Nel sud della Striscia di Gaza è l'ora della speranza. Con le cuffie dei cellulari alle orecchie, le persone che passeggiano tra le strade di Khan Yunis sorridono mentre ascoltano gli ultimi aggiornamenti di al Jazeera sull'imminente cessate il fuoco. "Abbiamo sofferto abbastanza, forse è la fine della guerra", è l'auspicio di tutti. Il problema è che da Hamas, o meglio dalla leadership locale, non giungono informazioni, mentre le stazioni radio di Gaza, compresa al Aqsa di Hamas, tacciono da oltre un mese per mancanza di energia. In queste condizioni, non resta che aspettare la conferma di Israele e sperare.
La trepidazione nel sud della Striscia è forte perché da due giorni si sono interrotti tutti i contatti telefonici con il nord, teatro principale delle operazioni militari israeliane. Chi vorrebbe ricevere informazioni su familiari e amici brancola nel buio. Un importante centralino di Gaza è crollato, forse colpito da un bombardamento. Così in tanti oggi sono andati incontro al fiume umano di sfollati che arriva a Khan Yunis da su. "Cosa avete visto a Jabalya? Cosa succede a Sheikh Radwan?", hanno chiesto ai nuovi arrivati.

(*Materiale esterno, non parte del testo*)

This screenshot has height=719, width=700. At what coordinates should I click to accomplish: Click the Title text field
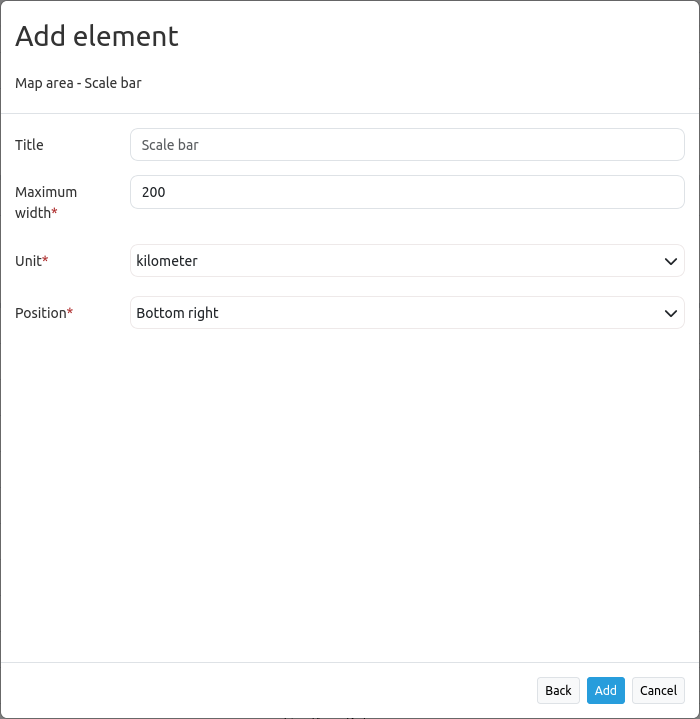click(x=407, y=145)
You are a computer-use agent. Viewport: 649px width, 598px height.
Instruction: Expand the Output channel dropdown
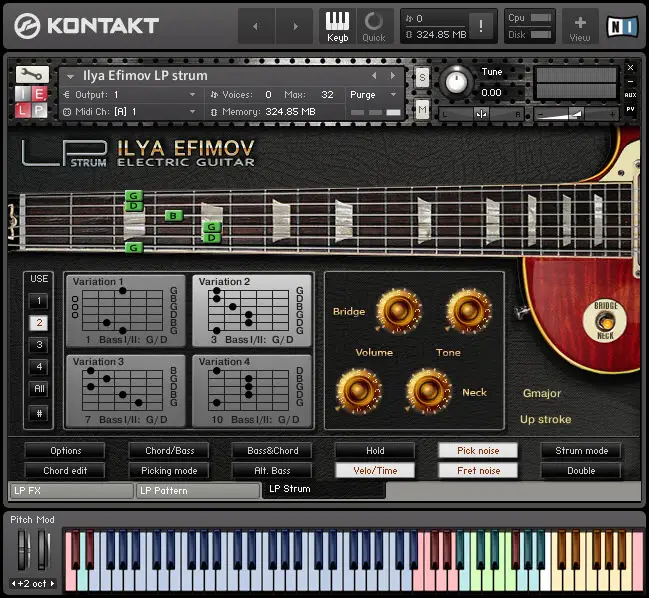tap(129, 95)
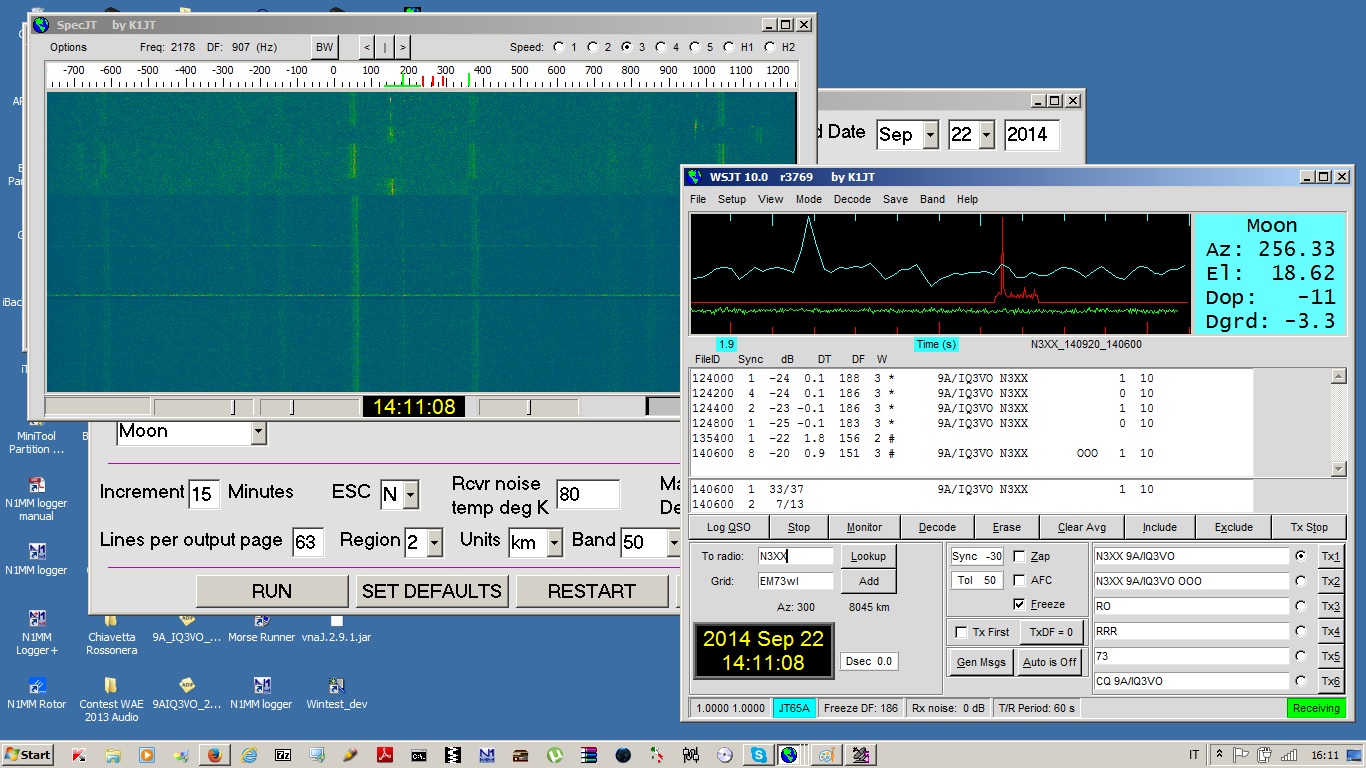Open the month dropdown showing Sep
The image size is (1366, 768).
(x=930, y=135)
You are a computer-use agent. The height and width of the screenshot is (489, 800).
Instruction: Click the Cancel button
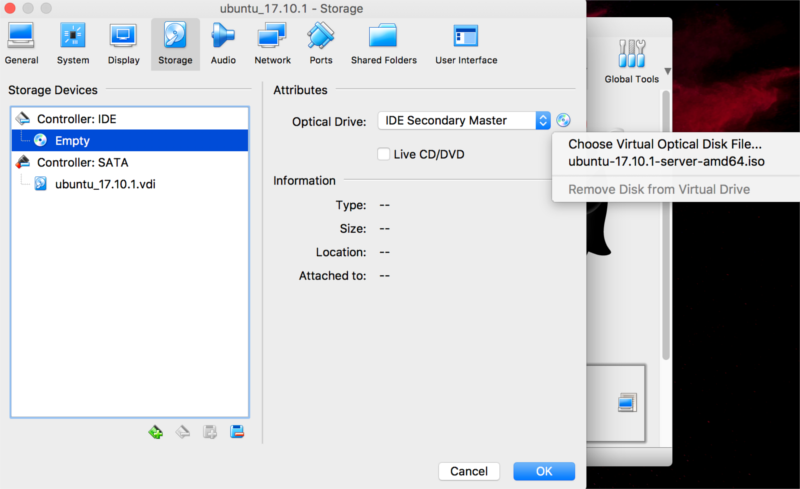[468, 471]
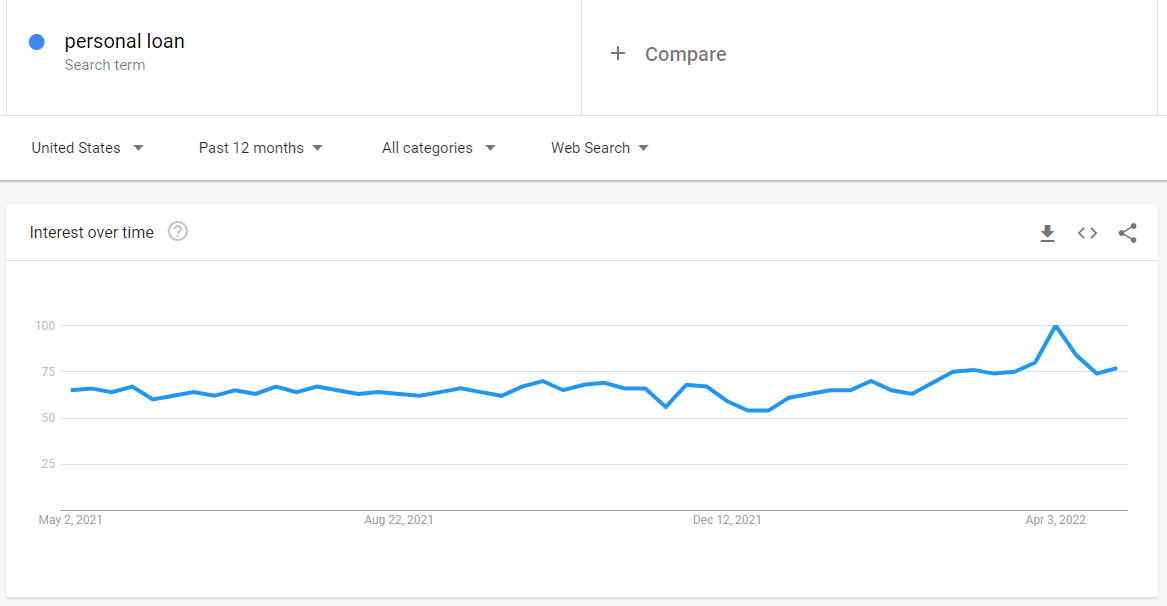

Se davvero entrasse in vigore il cessate il fuoco, forse le comunicazioni riprenderebbero. E sarebbe possibile sapere se le abitazioni degli sfollati, nel nord della Striscia, sono ancora in piedi. In tanti sognano ovviamente di tornare a casa, ma su questo le indiscrezioni che rimbalzano da Israele non consentono ottimismo: le truppe rimarranno nel nord durante la tregua e ai profughi non sarà consentito il ritorno.
"Da un cessate il fuoco mi aspetto almeno giornate di silenzio, di tranquillità", dice allora una signora egiziana che ha trascorso gli ultimi giorni a letto, sotto le coperte, terrorizzata dal continuo ronzio dei droni e dai bombardamenti che fanno tremare le pareti delle case, anche qui a sud. "Molte persone, in particolare gli anziani, hanno fatto come me, sono chiuse in casa da giorni. Se ci sarà una tregua usciranno per la prima volta da tempo a prendere una boccata d'aria".
Molti occhi sono puntati al valico di Rafah. "Abbiamo bisogno di almeno 200 camion al giorno di aiuti umanitari e di tanto combustibile", spiegano al municipio di Khan Yunis. Il mulino locale deve essere rimesso in funzione, così come l'impianto per la desalinizzazione dell'acqua marina e le pompe della rete fognaria. "Un cessate il fuoco - si sottolinea - consentirebbe alla gente di recuperare un minimo di serenità".
Nei capannelli per strada la tregua non è comunque vista per ora come un successo di Hamas. Specialmente se accostata alla cifra di oltre 14.000 palestinesi che sono rimasti uccisi in settimane di combattimenti. "Cosa può essere mai la liberazione di qualche centinaio di prigionieri di fronte ai 3.000 palestinesi che Israele ha arrestato in Cisgiordania e a Gaza dall'inizio di ottobre a oggi?", è la domanda ricorrente.
L'importante comunque, viene aggiunto, è "riportare la vita sui suoi binari. E far sì che il cessate il fuoco duri non solo qualche giorni ma che segni di fatto la fine di questa guerra, sicuramente la più drammatica della nostra vita".